### Exercise aim
Could you copy out all the lines in the material below where the word "Forces" occurs?

### Source records
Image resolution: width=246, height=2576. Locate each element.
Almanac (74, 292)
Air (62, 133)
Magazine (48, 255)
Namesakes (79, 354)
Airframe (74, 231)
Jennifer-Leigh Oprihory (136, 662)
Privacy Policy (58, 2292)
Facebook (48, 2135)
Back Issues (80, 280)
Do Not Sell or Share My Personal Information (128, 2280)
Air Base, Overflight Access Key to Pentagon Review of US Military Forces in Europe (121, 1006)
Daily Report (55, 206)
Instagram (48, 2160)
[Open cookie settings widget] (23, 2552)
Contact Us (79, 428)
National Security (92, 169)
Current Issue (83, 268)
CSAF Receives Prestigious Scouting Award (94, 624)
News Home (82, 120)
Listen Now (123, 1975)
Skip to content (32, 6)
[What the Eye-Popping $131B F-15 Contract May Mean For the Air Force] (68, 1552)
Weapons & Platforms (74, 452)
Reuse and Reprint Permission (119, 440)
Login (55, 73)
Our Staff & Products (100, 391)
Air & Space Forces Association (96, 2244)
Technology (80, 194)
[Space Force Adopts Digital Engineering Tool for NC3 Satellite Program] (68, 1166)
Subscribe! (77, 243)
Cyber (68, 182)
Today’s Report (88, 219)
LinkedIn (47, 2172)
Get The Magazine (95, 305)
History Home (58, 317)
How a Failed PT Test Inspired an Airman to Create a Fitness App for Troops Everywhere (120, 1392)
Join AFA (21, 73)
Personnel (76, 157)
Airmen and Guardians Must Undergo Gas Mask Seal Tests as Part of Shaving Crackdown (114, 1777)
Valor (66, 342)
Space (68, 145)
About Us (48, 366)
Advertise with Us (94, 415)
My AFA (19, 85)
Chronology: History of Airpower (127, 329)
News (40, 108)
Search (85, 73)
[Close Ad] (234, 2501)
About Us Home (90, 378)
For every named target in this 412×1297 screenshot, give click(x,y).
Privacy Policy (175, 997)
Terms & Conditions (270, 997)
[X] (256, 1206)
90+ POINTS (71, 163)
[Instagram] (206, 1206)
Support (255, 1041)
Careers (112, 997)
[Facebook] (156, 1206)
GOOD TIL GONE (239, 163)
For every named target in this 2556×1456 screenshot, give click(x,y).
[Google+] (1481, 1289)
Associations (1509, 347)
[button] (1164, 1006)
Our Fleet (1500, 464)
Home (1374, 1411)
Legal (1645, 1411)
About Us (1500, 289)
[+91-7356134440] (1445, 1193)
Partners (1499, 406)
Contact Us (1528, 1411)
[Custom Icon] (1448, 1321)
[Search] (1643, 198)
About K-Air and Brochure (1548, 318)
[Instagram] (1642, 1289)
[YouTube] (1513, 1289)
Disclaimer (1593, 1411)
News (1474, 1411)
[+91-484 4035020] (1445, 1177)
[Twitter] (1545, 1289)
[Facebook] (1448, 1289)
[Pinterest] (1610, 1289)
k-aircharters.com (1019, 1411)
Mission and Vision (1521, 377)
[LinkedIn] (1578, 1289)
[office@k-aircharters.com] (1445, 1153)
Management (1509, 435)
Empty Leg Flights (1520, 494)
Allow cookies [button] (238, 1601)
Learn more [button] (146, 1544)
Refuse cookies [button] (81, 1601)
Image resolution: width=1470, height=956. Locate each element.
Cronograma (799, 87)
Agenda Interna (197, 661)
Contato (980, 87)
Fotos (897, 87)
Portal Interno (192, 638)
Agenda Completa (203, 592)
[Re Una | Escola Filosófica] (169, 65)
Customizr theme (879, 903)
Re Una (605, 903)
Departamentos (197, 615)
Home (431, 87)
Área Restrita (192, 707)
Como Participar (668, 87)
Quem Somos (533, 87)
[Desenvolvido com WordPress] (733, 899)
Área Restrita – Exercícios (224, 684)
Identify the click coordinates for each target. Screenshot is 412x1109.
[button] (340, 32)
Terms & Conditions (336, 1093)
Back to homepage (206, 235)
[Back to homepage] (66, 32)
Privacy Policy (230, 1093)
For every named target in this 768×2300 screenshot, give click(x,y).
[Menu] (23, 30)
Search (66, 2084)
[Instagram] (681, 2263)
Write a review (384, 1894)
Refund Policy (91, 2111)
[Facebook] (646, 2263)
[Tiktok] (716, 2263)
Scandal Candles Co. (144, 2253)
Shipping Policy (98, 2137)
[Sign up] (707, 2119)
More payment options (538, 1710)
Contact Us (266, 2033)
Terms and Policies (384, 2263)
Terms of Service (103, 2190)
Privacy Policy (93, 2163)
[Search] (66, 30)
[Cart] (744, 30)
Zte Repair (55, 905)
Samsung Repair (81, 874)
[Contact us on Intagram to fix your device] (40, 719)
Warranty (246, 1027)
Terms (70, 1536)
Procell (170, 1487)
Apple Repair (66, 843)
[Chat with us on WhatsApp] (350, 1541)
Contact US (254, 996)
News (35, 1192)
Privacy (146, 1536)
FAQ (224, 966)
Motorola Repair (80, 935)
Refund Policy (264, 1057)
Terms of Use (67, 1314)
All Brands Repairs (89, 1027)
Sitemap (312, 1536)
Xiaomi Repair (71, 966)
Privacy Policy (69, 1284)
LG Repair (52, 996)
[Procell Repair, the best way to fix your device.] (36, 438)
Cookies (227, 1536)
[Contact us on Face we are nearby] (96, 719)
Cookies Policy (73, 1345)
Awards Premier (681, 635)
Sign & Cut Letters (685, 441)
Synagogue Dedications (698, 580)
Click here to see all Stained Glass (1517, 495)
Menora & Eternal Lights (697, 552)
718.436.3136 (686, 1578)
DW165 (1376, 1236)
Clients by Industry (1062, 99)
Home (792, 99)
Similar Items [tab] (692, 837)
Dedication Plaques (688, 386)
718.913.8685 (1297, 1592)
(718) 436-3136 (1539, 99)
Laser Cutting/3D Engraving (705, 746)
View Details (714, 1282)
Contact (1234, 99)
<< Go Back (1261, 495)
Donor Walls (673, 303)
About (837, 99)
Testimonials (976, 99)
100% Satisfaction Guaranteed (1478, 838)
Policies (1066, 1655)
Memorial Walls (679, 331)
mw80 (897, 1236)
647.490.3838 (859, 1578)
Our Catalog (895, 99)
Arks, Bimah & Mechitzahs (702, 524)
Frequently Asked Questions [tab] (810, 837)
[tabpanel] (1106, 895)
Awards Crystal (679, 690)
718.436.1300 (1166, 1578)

### Output below
Air Base, Overflight Access Key to Pentagon Review of US Military Forces in Europe (121, 1006)
Air & Space Forces Association (96, 2244)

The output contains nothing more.